(RAW RECORDS):
- - -
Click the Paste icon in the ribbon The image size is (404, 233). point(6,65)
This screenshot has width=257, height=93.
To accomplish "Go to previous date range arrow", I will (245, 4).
- - -
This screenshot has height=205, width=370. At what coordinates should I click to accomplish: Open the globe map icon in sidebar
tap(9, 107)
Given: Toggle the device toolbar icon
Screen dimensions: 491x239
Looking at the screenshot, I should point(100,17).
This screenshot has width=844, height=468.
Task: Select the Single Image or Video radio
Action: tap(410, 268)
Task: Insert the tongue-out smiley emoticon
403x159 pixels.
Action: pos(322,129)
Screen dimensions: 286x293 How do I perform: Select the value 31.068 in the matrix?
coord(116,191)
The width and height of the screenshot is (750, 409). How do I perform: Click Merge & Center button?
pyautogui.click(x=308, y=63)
- - -
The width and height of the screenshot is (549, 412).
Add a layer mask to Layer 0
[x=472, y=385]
- - -
(GIVEN REQUEST): Please copy the listing from the line with "Given: Toggle the device toolbar icon" up to and including the line with "Action: tap(410, 268)", keeping each line exactly as it stands.

(RIGHT ANSWER):
Given: Toggle the device toolbar icon
Screen dimensions: 491x239
Looking at the screenshot, I should point(100,17).
This screenshot has width=844, height=468.
Task: Select the Single Image or Video radio
Action: tap(410, 268)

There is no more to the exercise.